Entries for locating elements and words
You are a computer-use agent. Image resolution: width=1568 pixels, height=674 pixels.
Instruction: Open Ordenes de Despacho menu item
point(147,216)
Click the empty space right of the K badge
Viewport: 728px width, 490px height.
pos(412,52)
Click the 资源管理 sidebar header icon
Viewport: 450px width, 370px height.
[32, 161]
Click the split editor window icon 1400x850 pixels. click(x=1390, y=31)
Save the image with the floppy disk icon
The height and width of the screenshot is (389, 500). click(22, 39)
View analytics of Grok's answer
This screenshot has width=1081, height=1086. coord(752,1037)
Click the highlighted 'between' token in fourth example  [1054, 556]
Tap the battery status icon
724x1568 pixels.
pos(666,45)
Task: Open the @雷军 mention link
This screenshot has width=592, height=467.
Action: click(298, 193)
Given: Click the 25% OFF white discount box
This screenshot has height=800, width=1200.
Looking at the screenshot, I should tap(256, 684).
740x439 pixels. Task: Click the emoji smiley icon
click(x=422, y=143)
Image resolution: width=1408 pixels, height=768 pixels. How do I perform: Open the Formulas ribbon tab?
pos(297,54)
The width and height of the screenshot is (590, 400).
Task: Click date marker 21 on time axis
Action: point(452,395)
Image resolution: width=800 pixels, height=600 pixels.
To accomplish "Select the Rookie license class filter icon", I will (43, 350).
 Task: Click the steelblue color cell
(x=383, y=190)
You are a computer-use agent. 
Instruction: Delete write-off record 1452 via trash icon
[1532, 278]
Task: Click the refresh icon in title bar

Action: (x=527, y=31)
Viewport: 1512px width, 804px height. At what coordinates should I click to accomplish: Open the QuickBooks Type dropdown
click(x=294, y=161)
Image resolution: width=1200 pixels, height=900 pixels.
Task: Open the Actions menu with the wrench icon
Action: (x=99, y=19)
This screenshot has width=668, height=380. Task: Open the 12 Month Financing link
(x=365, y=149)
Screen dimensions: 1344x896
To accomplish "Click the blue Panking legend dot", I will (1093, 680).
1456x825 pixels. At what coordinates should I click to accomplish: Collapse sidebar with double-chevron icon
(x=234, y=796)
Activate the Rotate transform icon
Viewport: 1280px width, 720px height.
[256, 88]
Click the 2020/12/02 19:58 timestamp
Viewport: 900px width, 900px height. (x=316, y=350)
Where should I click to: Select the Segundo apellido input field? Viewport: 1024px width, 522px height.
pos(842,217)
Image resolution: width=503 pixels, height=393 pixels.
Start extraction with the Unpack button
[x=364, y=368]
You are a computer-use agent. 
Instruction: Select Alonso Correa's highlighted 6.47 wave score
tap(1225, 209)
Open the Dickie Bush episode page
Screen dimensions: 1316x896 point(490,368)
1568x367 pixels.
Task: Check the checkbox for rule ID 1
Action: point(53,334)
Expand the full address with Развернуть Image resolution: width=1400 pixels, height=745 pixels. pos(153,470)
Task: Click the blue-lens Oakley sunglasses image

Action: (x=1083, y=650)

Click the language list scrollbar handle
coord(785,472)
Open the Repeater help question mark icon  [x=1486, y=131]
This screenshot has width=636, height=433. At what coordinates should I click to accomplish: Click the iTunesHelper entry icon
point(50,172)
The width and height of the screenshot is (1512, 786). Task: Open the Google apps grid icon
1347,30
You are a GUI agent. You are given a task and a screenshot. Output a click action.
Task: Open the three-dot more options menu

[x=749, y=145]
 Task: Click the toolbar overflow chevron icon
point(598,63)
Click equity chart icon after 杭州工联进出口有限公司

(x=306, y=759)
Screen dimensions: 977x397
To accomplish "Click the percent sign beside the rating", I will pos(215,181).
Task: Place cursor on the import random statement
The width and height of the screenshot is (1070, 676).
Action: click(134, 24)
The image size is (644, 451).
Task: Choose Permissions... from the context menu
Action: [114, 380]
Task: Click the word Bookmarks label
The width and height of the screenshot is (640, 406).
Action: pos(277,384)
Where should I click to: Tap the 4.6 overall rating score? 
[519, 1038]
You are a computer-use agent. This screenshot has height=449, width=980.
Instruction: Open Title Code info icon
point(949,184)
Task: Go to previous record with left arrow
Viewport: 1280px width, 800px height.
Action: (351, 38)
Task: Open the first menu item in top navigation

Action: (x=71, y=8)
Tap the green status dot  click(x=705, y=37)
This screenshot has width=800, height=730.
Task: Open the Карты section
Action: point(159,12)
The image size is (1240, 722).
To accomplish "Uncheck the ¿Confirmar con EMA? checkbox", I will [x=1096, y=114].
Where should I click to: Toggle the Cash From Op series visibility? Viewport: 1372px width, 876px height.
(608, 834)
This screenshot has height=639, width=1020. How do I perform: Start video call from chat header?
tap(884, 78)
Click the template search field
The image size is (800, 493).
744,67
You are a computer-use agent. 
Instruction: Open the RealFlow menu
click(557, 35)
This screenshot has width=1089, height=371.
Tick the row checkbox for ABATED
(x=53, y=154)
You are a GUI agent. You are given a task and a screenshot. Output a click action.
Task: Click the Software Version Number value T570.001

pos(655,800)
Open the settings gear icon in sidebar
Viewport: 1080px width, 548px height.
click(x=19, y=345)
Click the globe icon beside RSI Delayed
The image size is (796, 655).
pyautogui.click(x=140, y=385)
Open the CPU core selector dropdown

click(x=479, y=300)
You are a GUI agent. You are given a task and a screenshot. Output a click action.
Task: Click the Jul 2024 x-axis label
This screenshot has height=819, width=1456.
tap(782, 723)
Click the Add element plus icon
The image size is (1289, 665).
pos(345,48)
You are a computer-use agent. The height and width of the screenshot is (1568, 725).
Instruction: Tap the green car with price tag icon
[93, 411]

# [What the task requires]
Convert the items, from the very first line through the line containing "will (43, 350).", into a numbered list, leaving out any blank lines.

# [Answer to the task]
1. You are a computer-use agent. Image resolution: width=1568 pixels, height=674 pixels.
2. Instruction: Open Ordenes de Despacho menu item
3. point(147,216)
4. Click the empty space right of the K badge
5. Viewport: 728px width, 490px height.
6. pos(412,52)
7. Click the 资源管理 sidebar header icon
8. Viewport: 450px width, 370px height.
9. [32, 161]
10. Click the split editor window icon 1400x850 pixels. click(x=1390, y=31)
11. Save the image with the floppy disk icon
12. The height and width of the screenshot is (389, 500). click(22, 39)
13. View analytics of Grok's answer
14. This screenshot has width=1081, height=1086. coord(752,1037)
15. Click the highlighted 'between' token in fourth example  [1054, 556]
16. Tap the battery status icon
17. 724x1568 pixels.
18. pos(666,45)
19. Task: Open the @雷军 mention link
20. This screenshot has width=592, height=467.
21. Action: click(298, 193)
22. Given: Click the 25% OFF white discount box
23. This screenshot has height=800, width=1200.
24. Looking at the screenshot, I should tap(256, 684).
25. 740x439 pixels. Task: Click the emoji smiley icon
26. click(x=422, y=143)
27. Image resolution: width=1408 pixels, height=768 pixels. How do I perform: Open the Formulas ribbon tab?
28. pos(297,54)
29. The width and height of the screenshot is (590, 400).
30. Task: Click date marker 21 on time axis
31. Action: point(452,395)
32. Image resolution: width=800 pixels, height=600 pixels.
33. To accomplish "Select the Rookie license class filter icon", I will (43, 350).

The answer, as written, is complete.